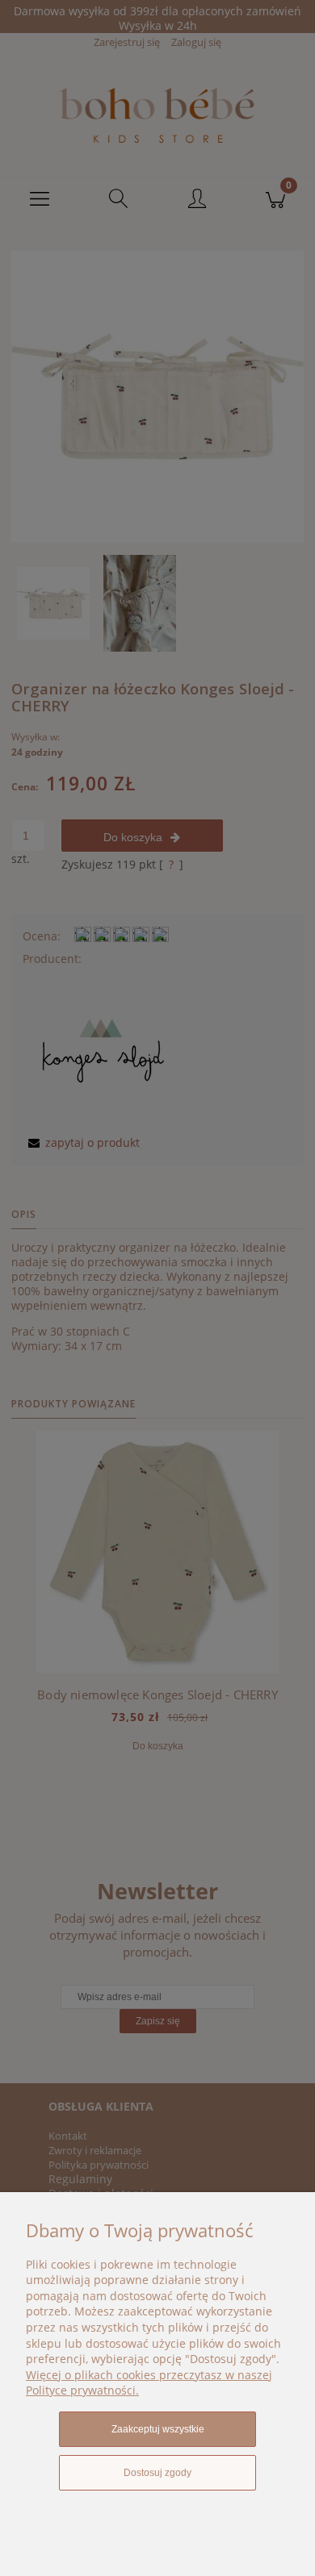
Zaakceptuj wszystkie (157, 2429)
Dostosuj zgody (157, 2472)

:::::

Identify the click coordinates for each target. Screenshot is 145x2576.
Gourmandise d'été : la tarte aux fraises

:::::

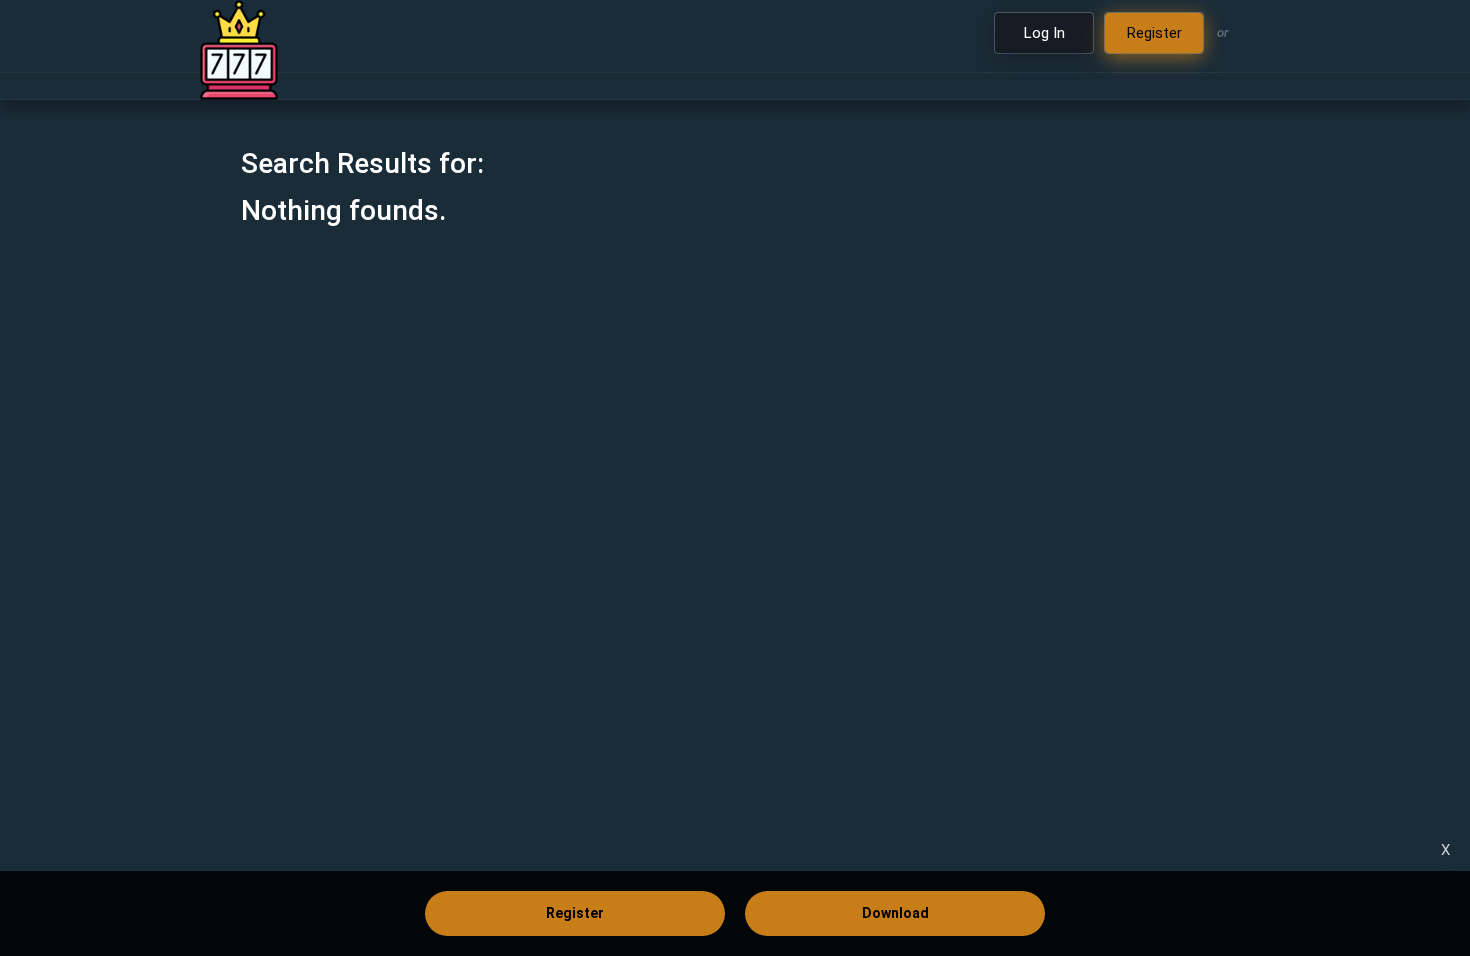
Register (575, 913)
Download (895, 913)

:::::

= WORK REQUIRED =
Reproduce, character for character, only the lines of the preceding data that start at the line with "Identify the click" and end at the line with "Gourmandise d'été : la tarte aux fraises", both included.

= EXPECTED ANSWER =
Identify the click coordinates for each target. Screenshot is 145x2576.
Gourmandise d'été : la tarte aux fraises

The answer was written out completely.